In 1911 Lewis left the mines to become an organizer for the American Federation of Labour (AFL). In 1917 he was elected vice president of the UMWA. Three years later he became president of what was then the largest trade union in America.
In 1921 Lewis, with the support of William Z. Foster, failed in his attempt to challenge Samuel Gompers for the presidency of the American Federation of Labour.
With growing unemployment, membership of the UMWA fell from 500,000 to less than 100,000 in the 1930s. In 1935 Lewis joined with the heads of seven other unions to form the Congress for Industrial Organisation (CIO). Lewis became president of this new organization and over the next few years attempted to organize workers in the new mass production industries. This strategy was successful and by 1937 the CIO had more members than the American Federation of Labour.
Lewis had been a Republican but supported Franklin D. Roosevelt in the 1932 and 1936 presidential campaigns. Although Lewis favoured many aspects of the New Deal, he was opposed to Roosevelt standing again in 1940. Lewis threatened to resign as president of the Congress for Industrial Organisation if Roosevelt was elected. He carried out this threat but retained his leadership of the United Mine Workers of America.
In the 1940s Lewis led a series of strikes that resulted in increased wages for miners. This resulted a growth in union members to 500,000. Congress responded to the success of unions such as the UMWA by passing the Taft-Hartley Act (1947) that placed new restrictions on trade unions. Lewis held the post of president of the United Mine Workers of America until 1960.
John Llewellyn Lewis, who served as chairman of the UMWA's Welfare and Retirement Fund after his retirement, died in Washington on 11th June, 1969.
From http://www.spartacus.schoolnet.co.uk/USAlewisJL.htm
Lewis, Lena Morrow (1862-1950)
Lena Morrow Lewis was born in 1862. As a young woman she joined the Women's Christian Temperance Union (WCTU). Later she became active in the women's suffrage campaign in San Francisco and attended the Karl Marx Club in Oakland.
In April 1902 Lena Morrow Lewis joined the Socialist Party of America. Lena became a full-time political organizer and later claimed that over a 30 year period she "covered every state in the union except Mississippi in organization and educational work". In 1907 Lena became the first woman to be elected to the National Executive Committee of the Socialist Party. She also organized the Alaska Territorial Socialist Party and served as vice-president of the Alaska Labor Union.

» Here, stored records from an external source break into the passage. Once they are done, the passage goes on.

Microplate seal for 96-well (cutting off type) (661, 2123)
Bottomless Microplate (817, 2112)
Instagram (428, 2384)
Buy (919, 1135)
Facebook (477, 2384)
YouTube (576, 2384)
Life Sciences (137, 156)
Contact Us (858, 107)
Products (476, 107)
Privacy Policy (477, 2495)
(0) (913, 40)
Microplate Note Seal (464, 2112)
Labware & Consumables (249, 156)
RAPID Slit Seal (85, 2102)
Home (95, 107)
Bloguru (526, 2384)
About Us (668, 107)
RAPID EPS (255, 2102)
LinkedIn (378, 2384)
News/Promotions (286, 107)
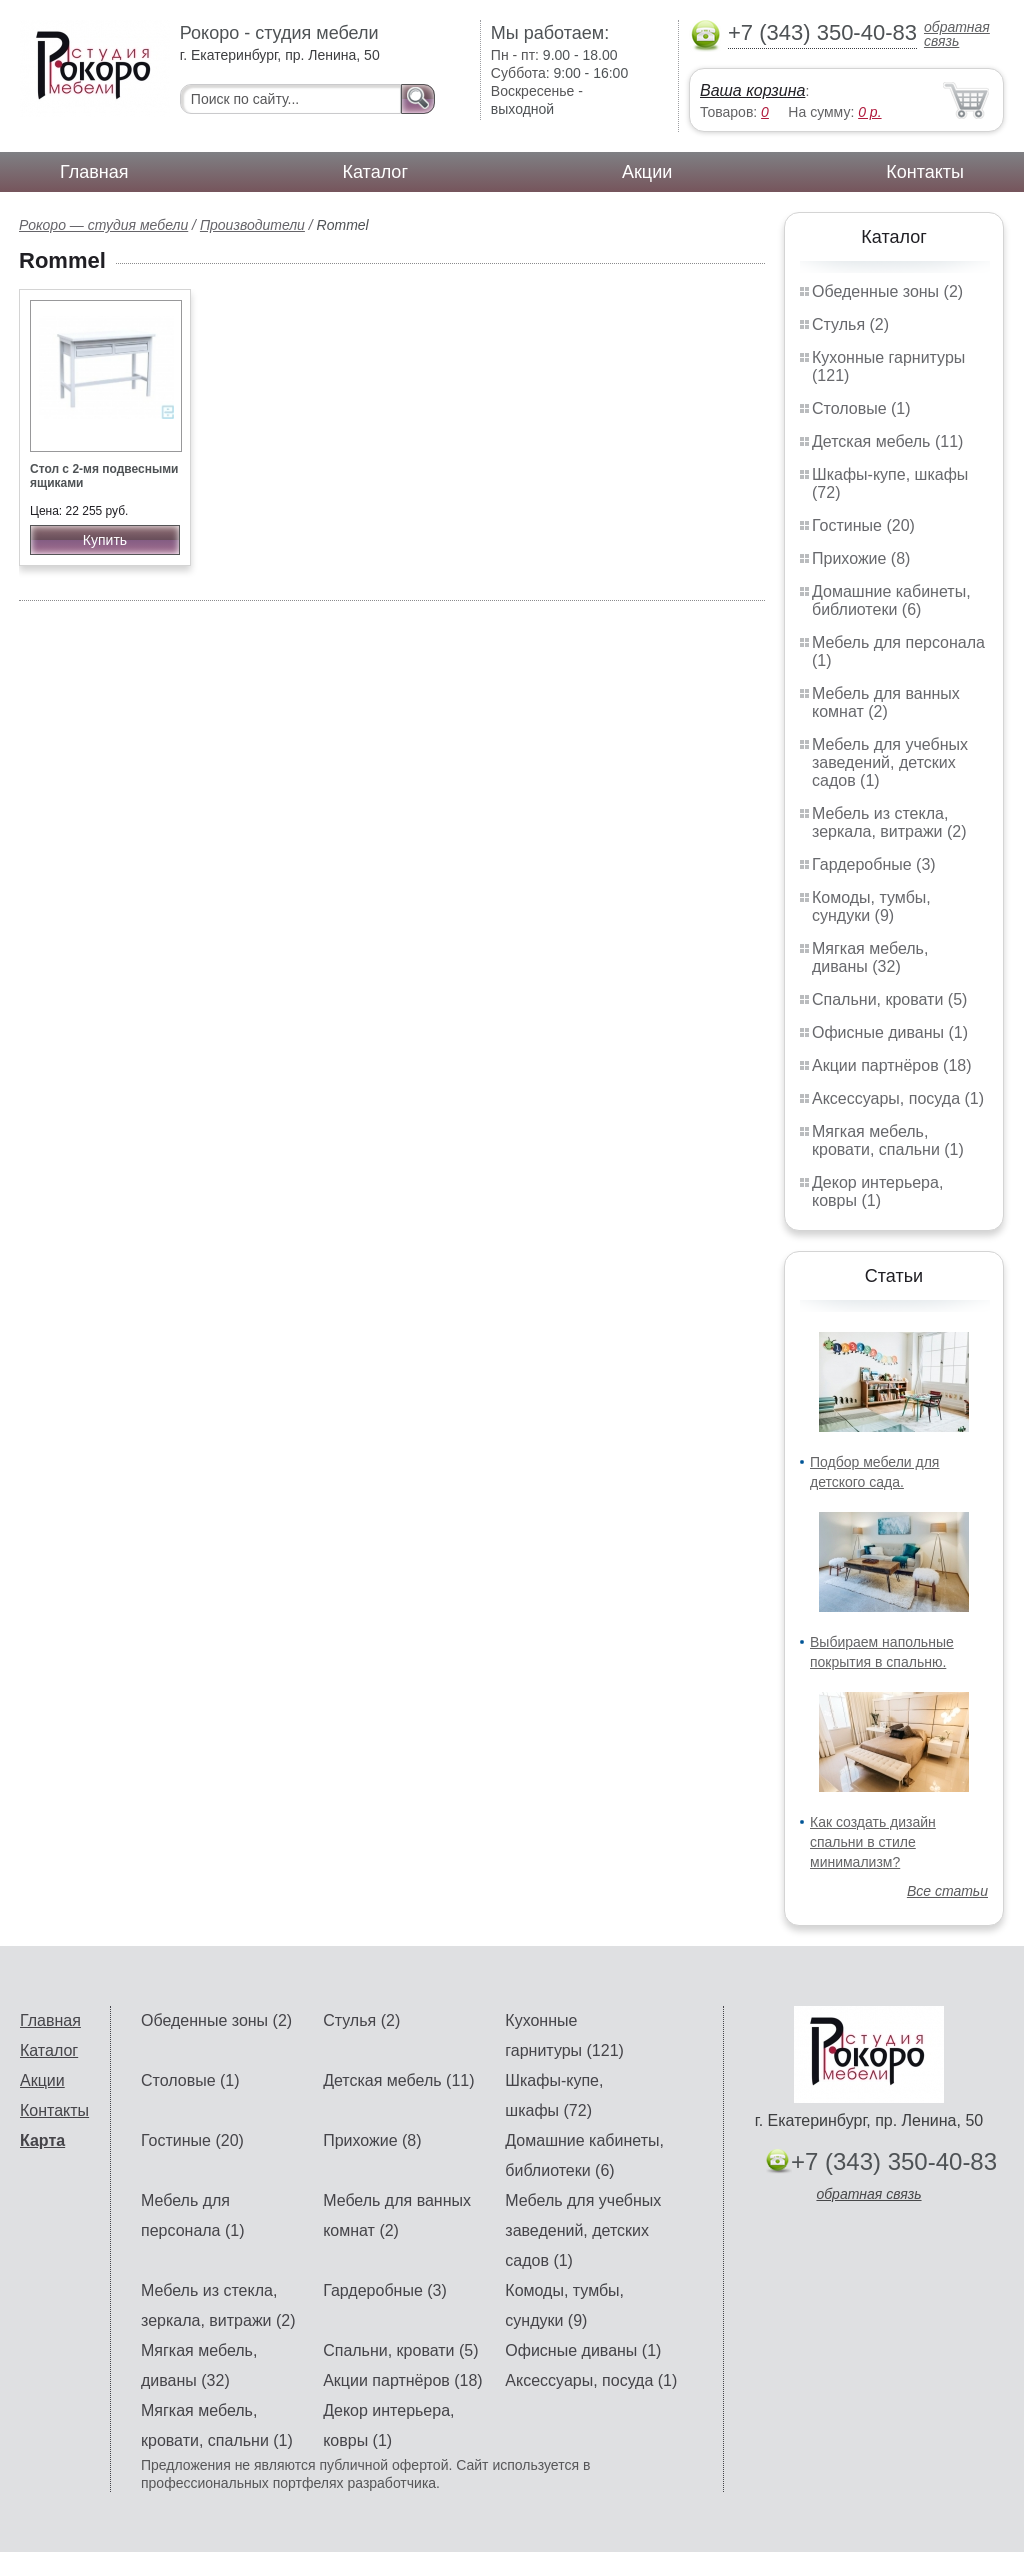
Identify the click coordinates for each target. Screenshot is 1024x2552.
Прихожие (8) (861, 558)
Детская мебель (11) (887, 441)
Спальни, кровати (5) (889, 999)
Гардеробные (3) (874, 864)
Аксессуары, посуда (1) (898, 1098)
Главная (94, 172)
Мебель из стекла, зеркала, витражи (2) (889, 822)
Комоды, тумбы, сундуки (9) (871, 906)
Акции (647, 172)
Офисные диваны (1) (890, 1032)
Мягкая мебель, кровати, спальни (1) (888, 1140)
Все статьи (947, 1891)
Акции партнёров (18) (892, 1065)
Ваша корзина (752, 90)
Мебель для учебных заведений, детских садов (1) (890, 762)
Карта (42, 2140)
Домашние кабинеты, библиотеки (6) (891, 600)
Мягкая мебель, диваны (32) (870, 957)
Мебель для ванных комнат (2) (886, 702)
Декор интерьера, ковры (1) (877, 1191)
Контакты (925, 172)
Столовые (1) (861, 408)
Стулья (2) (850, 324)
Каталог (375, 172)
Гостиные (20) (863, 525)
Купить (105, 540)
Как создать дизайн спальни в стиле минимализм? (873, 1842)
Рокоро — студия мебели (103, 225)
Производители (252, 225)
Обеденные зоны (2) (887, 291)
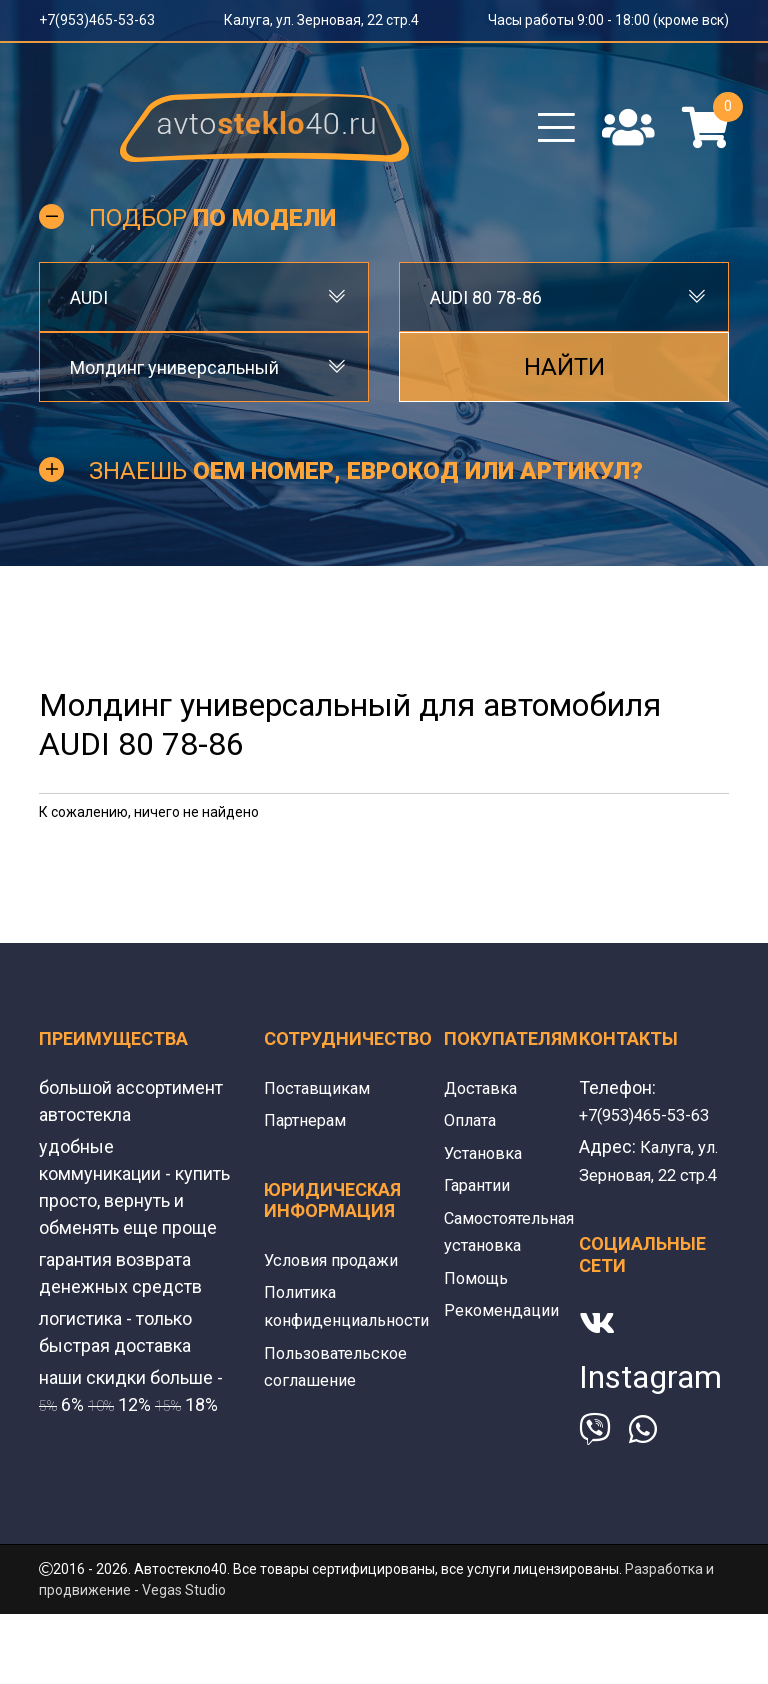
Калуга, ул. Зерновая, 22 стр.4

In 1920 Lena Morrow Lewis took charge of the Eugene V. Debs campaign in the North-West and supported Robert LaFollette and Burton K. Wheeler in 1924. She also served as State Secretary of the California Socialist Party from 1925 to 1930 and was editor of the Labor World from 1925 to 1931.
In 1932 she managed the Socialist campaign in Salt Lake City as well as working for the party in Wyoming, Colorado, Utah and Idaho.
Lena Morrow Lewis complained that the Socialist Party of America "became a party of dictators and lost its democratic soul" and in March 1936 joined the American Labor Party. Lena Morrow Lewis died in 1950.